What you produce should be every line from the data that includes "Viewport".

■ **SUPPLIED DATA**
===
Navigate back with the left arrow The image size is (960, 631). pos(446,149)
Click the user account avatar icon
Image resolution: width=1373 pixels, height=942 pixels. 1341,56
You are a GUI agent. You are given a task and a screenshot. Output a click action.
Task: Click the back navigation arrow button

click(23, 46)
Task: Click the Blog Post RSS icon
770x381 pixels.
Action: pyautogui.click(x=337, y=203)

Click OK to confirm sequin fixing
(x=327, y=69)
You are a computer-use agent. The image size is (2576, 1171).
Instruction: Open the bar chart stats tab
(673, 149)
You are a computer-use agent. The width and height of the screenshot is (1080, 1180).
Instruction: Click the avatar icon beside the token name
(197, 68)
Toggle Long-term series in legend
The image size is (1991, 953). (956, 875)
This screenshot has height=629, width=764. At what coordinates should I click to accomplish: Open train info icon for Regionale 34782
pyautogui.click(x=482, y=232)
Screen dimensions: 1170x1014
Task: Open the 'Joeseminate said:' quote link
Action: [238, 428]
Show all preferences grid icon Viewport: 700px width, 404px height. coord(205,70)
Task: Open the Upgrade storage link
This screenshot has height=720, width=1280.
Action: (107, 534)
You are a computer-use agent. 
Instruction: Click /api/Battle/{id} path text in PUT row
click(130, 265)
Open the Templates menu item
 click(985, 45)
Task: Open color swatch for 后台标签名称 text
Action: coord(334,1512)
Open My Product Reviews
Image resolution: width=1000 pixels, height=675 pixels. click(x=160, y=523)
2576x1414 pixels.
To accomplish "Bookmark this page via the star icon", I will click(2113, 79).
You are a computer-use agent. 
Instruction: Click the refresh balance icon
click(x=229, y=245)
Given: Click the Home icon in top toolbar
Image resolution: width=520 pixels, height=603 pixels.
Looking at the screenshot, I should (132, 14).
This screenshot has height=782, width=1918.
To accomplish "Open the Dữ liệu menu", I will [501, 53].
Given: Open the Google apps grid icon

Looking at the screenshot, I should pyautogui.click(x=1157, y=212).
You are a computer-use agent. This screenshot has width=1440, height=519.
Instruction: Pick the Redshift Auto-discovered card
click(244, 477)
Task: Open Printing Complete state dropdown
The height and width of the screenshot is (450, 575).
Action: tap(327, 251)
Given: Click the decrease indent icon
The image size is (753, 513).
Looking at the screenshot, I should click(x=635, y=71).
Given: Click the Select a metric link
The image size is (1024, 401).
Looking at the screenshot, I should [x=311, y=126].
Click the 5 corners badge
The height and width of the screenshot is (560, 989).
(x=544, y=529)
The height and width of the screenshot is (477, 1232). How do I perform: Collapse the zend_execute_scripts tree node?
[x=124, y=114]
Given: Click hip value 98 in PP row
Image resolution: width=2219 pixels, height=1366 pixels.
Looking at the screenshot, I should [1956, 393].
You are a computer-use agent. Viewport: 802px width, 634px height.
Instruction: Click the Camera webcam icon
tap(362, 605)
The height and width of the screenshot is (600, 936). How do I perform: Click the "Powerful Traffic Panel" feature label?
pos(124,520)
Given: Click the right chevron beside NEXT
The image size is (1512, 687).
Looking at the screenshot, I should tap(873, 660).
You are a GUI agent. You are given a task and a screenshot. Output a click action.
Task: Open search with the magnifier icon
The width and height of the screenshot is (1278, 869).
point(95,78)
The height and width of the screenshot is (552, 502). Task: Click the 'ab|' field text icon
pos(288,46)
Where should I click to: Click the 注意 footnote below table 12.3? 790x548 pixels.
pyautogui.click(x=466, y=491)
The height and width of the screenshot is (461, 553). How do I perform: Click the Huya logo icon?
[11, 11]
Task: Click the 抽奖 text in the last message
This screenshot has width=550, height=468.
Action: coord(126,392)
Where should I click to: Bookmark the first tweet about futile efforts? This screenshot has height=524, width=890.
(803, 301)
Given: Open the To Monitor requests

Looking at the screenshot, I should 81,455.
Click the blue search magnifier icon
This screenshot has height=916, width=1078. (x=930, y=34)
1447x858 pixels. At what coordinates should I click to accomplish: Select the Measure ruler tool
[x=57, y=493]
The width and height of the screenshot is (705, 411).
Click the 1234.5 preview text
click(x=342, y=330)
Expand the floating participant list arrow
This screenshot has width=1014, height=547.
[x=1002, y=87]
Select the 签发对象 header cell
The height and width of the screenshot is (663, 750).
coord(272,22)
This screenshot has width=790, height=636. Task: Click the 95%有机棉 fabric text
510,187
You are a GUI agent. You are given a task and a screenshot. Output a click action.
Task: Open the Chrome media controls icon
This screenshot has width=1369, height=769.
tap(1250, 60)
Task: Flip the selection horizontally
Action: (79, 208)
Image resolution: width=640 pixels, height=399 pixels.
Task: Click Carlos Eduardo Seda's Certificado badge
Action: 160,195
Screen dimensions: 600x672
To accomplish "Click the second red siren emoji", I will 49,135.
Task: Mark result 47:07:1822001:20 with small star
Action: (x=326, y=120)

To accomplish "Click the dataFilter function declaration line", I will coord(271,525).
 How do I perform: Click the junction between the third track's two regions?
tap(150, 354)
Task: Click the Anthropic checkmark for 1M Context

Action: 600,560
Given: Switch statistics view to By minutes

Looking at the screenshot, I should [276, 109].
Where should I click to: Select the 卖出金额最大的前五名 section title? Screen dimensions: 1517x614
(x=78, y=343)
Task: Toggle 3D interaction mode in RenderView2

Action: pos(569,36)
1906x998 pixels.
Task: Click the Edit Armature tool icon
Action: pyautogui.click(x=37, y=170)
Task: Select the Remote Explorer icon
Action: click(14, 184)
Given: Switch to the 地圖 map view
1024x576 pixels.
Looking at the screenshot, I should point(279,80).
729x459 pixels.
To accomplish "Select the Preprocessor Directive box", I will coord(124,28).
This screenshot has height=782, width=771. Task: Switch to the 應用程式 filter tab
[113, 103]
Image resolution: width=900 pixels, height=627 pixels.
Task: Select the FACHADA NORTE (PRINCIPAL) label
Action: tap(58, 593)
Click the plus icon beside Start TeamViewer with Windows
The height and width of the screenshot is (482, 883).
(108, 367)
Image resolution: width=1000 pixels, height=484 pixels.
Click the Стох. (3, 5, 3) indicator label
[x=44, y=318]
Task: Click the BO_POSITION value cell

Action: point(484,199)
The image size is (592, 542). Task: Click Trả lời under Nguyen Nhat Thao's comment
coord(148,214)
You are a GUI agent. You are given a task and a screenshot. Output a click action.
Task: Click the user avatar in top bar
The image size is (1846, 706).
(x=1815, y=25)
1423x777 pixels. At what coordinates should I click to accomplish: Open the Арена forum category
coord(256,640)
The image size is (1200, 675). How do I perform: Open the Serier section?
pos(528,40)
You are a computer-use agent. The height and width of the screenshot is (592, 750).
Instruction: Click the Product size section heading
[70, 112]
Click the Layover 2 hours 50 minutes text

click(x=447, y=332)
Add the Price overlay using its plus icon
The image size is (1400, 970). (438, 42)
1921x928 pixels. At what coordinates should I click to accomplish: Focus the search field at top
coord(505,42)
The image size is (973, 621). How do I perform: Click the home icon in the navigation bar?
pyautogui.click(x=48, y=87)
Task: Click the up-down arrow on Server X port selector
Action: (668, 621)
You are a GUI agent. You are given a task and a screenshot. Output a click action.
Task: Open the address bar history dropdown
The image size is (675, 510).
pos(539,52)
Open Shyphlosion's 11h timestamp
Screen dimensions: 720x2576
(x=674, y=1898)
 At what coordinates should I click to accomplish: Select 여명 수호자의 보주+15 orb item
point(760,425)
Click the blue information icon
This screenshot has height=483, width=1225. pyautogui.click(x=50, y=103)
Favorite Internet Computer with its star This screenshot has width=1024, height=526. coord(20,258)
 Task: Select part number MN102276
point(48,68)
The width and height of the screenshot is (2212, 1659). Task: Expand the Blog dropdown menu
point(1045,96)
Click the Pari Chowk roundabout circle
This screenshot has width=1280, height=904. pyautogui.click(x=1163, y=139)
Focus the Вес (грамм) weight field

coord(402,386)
===
■ **ANSWER SPACE**
Show all preferences grid icon Viewport: 700px width, 404px height. coord(205,70)
You are a computer-use agent. Viewport: 802px width, 634px height.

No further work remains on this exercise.